棚橋弘至とEVIL。愛と闇のメインイベント一騎打ち
棚橋弘至とEVILによる愛と闇のメインイベント一騎打ちが本日、2019年7月30日行われた。
今思えば、2018年後半からEVIL選手は辛酸を舐め続けてきた。深い深い一筋の光すら差さない谷のさらに奥。なにを書いているのか自分でも分からなくなりそうだが、とにかく結果が出ない日々が続いていたように思う。
ザック・セイバー選手との因縁に決着をつけるべく挑んだ両国ではクリス・ジェリコ選手の襲撃にあった。
闇の王が深淵にまで足を進めて挑んだクリス・ジェリコ選手との一戦には惜しくも敗れ去った。
タッグパートナーとして組んでいたSANADA選手はメキメキと頭角を現し、EVIL選手との序列をひっくり返した。
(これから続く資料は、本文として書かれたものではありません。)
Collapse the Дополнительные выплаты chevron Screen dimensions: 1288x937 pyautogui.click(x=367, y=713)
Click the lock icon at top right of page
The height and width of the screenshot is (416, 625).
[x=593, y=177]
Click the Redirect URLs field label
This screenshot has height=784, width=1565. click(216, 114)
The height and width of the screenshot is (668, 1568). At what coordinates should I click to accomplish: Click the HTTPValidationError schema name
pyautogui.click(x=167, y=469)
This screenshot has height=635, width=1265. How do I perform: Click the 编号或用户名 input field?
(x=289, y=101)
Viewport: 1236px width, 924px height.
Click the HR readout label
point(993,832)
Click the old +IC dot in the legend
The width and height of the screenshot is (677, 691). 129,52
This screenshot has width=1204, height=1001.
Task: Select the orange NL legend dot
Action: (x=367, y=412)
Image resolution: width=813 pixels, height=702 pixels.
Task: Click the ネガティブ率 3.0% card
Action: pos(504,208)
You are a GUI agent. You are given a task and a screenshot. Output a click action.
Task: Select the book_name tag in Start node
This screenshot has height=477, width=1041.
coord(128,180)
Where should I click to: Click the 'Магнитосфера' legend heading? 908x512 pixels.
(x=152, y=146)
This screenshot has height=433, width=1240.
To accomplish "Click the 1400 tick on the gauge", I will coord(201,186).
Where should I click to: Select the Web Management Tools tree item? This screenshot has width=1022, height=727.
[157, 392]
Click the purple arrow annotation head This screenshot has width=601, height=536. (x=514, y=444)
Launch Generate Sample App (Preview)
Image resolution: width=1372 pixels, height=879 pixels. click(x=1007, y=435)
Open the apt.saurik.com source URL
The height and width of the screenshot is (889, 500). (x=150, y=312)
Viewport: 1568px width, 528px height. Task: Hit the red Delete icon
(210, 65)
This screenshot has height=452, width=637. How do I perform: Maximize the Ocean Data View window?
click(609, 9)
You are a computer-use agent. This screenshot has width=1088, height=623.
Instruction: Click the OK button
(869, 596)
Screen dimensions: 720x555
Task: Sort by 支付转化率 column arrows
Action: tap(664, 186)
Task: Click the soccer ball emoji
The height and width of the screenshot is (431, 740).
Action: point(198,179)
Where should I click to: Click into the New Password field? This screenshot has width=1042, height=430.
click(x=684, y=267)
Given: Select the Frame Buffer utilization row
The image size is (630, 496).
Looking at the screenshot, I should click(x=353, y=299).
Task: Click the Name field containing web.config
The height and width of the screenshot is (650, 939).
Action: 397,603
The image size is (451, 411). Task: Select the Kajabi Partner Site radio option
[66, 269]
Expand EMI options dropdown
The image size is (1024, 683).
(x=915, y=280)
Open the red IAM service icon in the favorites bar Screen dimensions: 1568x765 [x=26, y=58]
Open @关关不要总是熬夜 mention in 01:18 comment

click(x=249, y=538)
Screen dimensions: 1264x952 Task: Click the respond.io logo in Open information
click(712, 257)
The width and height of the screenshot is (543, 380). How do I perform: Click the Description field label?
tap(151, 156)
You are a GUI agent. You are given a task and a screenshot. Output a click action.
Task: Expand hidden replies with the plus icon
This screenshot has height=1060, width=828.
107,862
気付けば「ニュージャパンカップ」で準優勝を飾りオカダ・カズチカ選手のライバルに指名されるまでの存在となった。Numberのプロレス総選挙では棚橋弘至選手、内藤哲也選手、オカダ・カズチカ選手に次ぐ4位をマーク。
なんと飯伏幸太選手を抑えてのランクインとなった。
“相棒”は一気にスターダムを駆け上がった。
では、EVIL選手はどうか。
2019年前半のEVIL選手は自分の殻をやぶることに費やしていたように思う。
石井智宏選手を対角線に迎え、自分の価値や存在を確かめる日々。
そんな闇の王のガムシャラな姿は多くのファンの胸を打った。
闇の奥で見つけた蠍
ザック・セイバーJr.選手、クリス・ジェリコ選手。そして、石井智宏選手と抗争を重ねる度にEVIL選手は一つずつ階段を登っていった。
EVIL、ダークネスフォールズ、バンシーマズルに続く新技・ダークネススコーピオンが封切られたのもこの時期である。
新日本プロレスにおいてサソリ固めが意味するものは大きい。
EVIL選手に心酔しているミラノコレクションA.T.さんから見ると、長州力さんのサソリ固めとダークネススコーピオンは非常に似ているらしい。
EVIL選手は元新日本プロレスの現場監督・長州力さんのように燃え盛る炎のような存在へと進化しているのではないだろうか。
現代の革命戦士。
そう、「G1クライマックス29」の開幕直前からEVIL選手は「ロス・インゴブレナブレス・デ・ハポン」のグータッチに参加しなくなった。
革命のために何が必要なのか。EVIL選手の瞳には何かが映っている。
愛と闇の間
一方で棚橋弘至選手である。昨年の覇者は「G1クライマックス29」を黒星でスタートすると、初参戦のKENTA選手にも紙一重で敗戦を喫してしまった。
ただし、その後は順調に勝ち点を重ねてグループ2位タイにまで順位を伸ばしている。
オカダ・カズチカ選手との直接対決に敗れているせいで、優勝決定戦へ駒を進める可能性は若干の厳しさがある。
ただし、新日本プロレスのエースはこれまでも数多くの道を切り開いてきた。
凱旋帰国から早いもので4年が経とうとしている闇の王を前にしてしっかりと勝ち星を掴むのだから、言葉の真実味も増してくるというものだろう。
「ちょっくら、連覇してきます」
EVIL選手との激闘を制した後にこうコメントを残した。
ハイフライ(フロー)で、波を起こします。やりたくなくて、ハイフライを使わなくなったんじゃなくて、飛ぶ勇気がなかったから、飛ばなかった。でも、覚悟を決めたんで。(※腰に挟んでいたファンからのメッセージが書かれた紙を取り出して)ちいちゃい子も、女の子も、応援してくれてるから。こないだも言ったけど、自分との、自分の気持ちとの闘いです。先入観を壊す。弱い気持ちに負けない。これで勝ち星先行。よし、あきらめない。そして、EVILにひとこと言っとこうかな。ちょっと、上から言われるのは、本人、気に食わないかもしれないけど。すげぇレスラーになったなあ……
締めるのはどちらか
すげぇレスラーになったなぁ。
エースから贈られた言葉はシンプルながら深みしかない。
新日本プロレスV字回復の立役者であり、2019年のイッテンヨン「レッスルキングダム」でこれまでのジンクスを打ち破り「IWGPヘビー級ベルト」を奪還した棚橋弘至選手。
そんな彼から闇の王に贈られたのは、先輩ココロのある言葉だったのだ。
ここからEVIL選手はウィル・オスプレイ選手、オカダ・カズチカ選手と相対する。
2人の王者に対して、EVIL選手は一体どんな試合を魅せるのか。
これからのEVIL選手は非常に見ものである。
久しぶりに「エブリシング!」での締めも見たいところだ。